As we watch President Obama and Congress haggle over taxes and spending, some interesting (and downright depressing) data has come out of two organizations.
First, the gloomy news. The Leadership Council of Aging Organizations, a coalition of nonprofits that advocate for older adults, has painted an absolutely wretched picture if Congress fails to agree to a plan and automatic across-the-board spending cuts take effect beginning Jan. 2.
As the peak of winter blankets much of the nation, the council says, 290,000 households would no longer get heat assistance because there would be a $285 million cut in the Low-Income Home Energy Assistance Program.
Life will also get more challenging for job seekers. Nearly 6,500 low-income adults who’ve come to count on the Senior Community Service Employment Program for paid work would get shut out because cuts to the program would result in fewer hires.
The list goes on:
- 17 million fewer meals would be delivered to the homebound elderly.
- 1.9 million fewer rides would be provided to seniors to help them get to medical offices, grocery stores and other destinations.
- 1.5 million fewer people would get services such as in-home help with bathing and dressing
How these people would manage if this becomes reality is anyone’s guess.
Now to an interesting report in The New York Times, which did an analysis on the taxes we pay. It found that in 2010, most of us paid less in federal, state and local taxes than we would have in 1980, adjusting for inflation.
Households earning more than $200,000 saw the largest declines in taxation.
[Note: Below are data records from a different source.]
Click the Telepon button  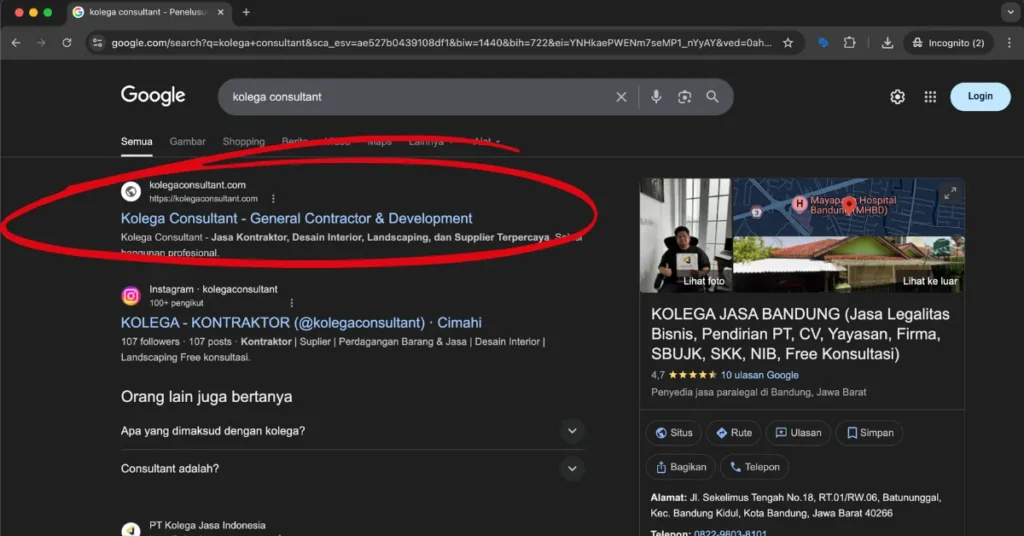pyautogui.click(x=754, y=467)
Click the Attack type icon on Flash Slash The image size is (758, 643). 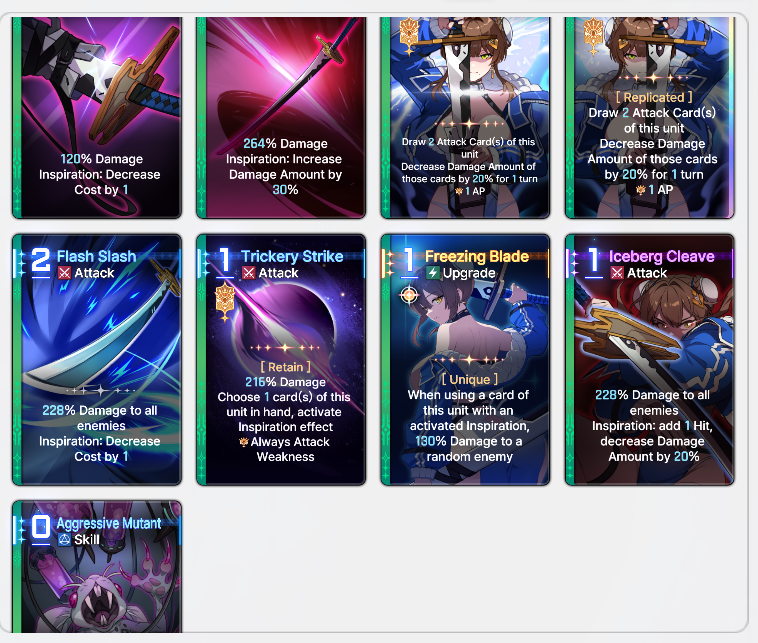[64, 273]
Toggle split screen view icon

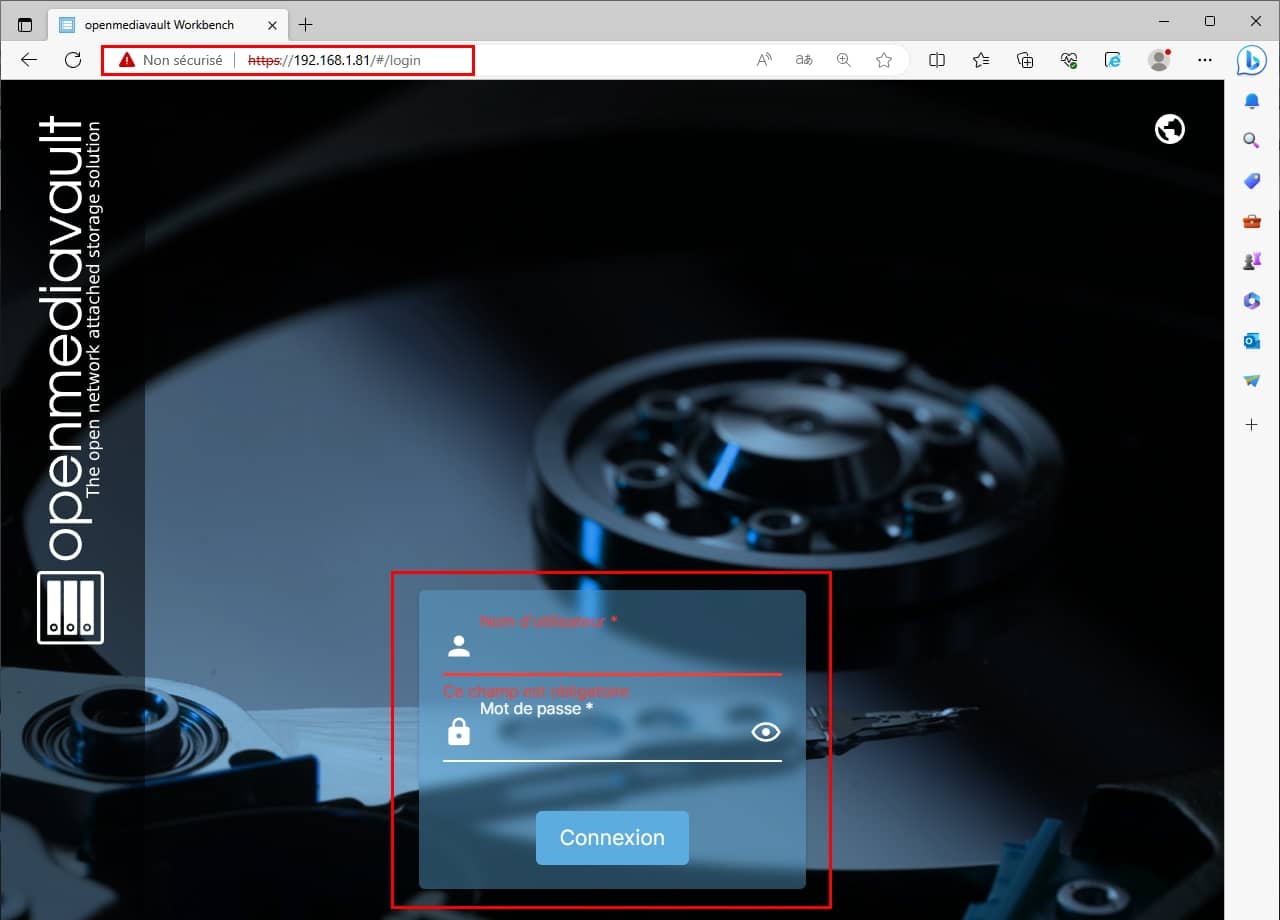937,60
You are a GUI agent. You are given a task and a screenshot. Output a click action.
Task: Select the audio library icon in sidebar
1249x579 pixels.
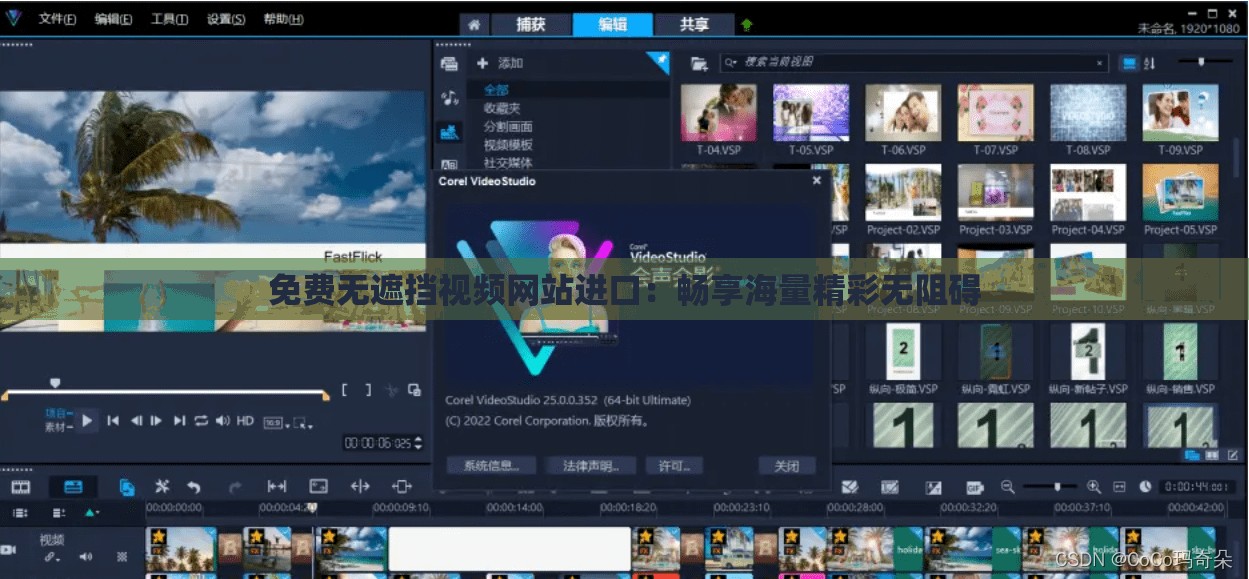coord(449,96)
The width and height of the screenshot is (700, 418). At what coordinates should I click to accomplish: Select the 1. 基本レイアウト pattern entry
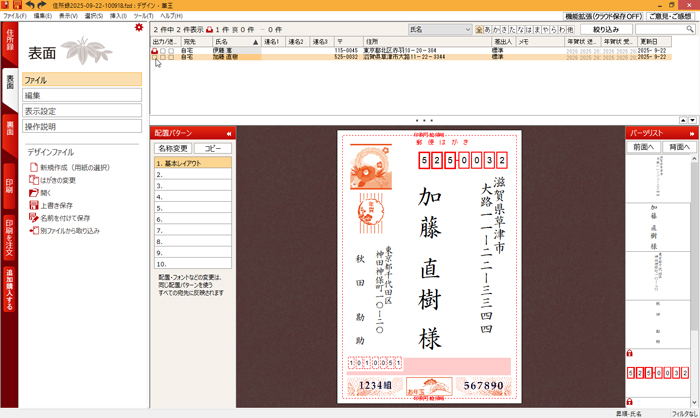pyautogui.click(x=192, y=162)
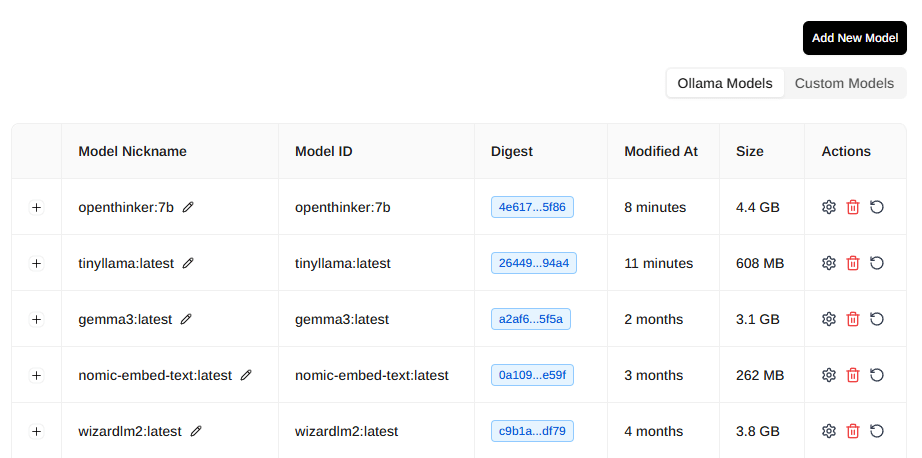Delete the wizardlm2:latest model
The width and height of the screenshot is (922, 458).
pos(853,431)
But 85 percent of households with earnings above $25,000 also paid less in total taxes than comparable households in 1980.
Lower-income households saved little or nothing because some of them pay no federal income taxes or only pay federal payroll taxes or local property taxes.
By January, though, most of us could see higher tax bills depending on whether lawmakers allow some or all the Bush-era tax cuts to expire.